Last week the latest National Readership Survey (NRS) figures were released, detailing how many of us Joe publics pick up and read a newspaper or news online every day. Despite being one set of figures, different media outlets managed to report the news with different angles. And quite self-serving angles at that.

Take for example The Telegraph’s opening line “More people read The Telegraph online and in print every day than any other quality daily, new independent figures reveal”.
Seems quite straightforward, survey shows more people read The Telegraph than any other paper – if you discount non-quality types like The Sun. The paper backs this up by stating “The first study to combine print and web readership has found that 1,946,000 people read The Telegraph every day, compared to 1,346,000 for The Times”.

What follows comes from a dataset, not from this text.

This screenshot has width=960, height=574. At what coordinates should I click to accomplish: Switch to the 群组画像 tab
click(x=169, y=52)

All sounds good, until you read The Guardian’s piece on the same survey results. “The Guardian had the biggest combined print and online monthly readership of British national quality titles in the year to the end of March, according to the latest National Readership Survey (NRS) figures.”

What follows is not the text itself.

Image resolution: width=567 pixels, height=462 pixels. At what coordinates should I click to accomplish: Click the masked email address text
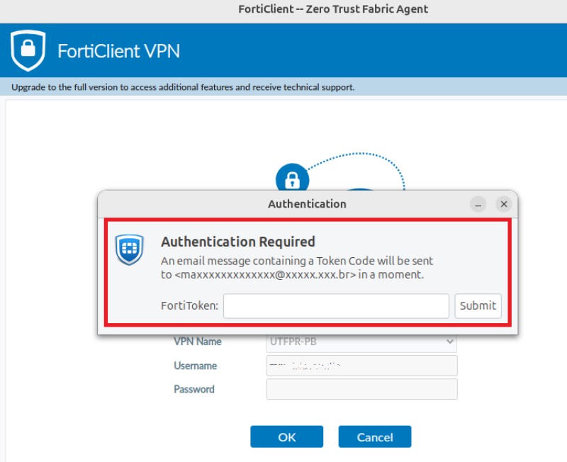coord(265,274)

But that sounds like The Guardian is saying it is the most read quality paper. It’s report has figures too, “The Guardian and guardian.co.uk’s readerships combined gave an average monthly readership of 8.95 million in the 12-month period, ahead of the Daily Telegraph/Telegraph.co.uk audience of 8.82 million”.
Ah, there is it you see. The Telegraph is measuring on the largest number of daily readers, whereas The Guardian has gone for average monthly readers over a year. So it’s sort of comparing one day to one year…very sort of. I’m more inclined towards The Guardian’s stats, as measuring over the last year seems like a better indication of readership levels. In reality there’s no way to be certain which of these papers’ is the more widely read. The only thing we’re sure of it The Indy is well and truly in fourth place, lagging behind even The Times despite its full fat paywall.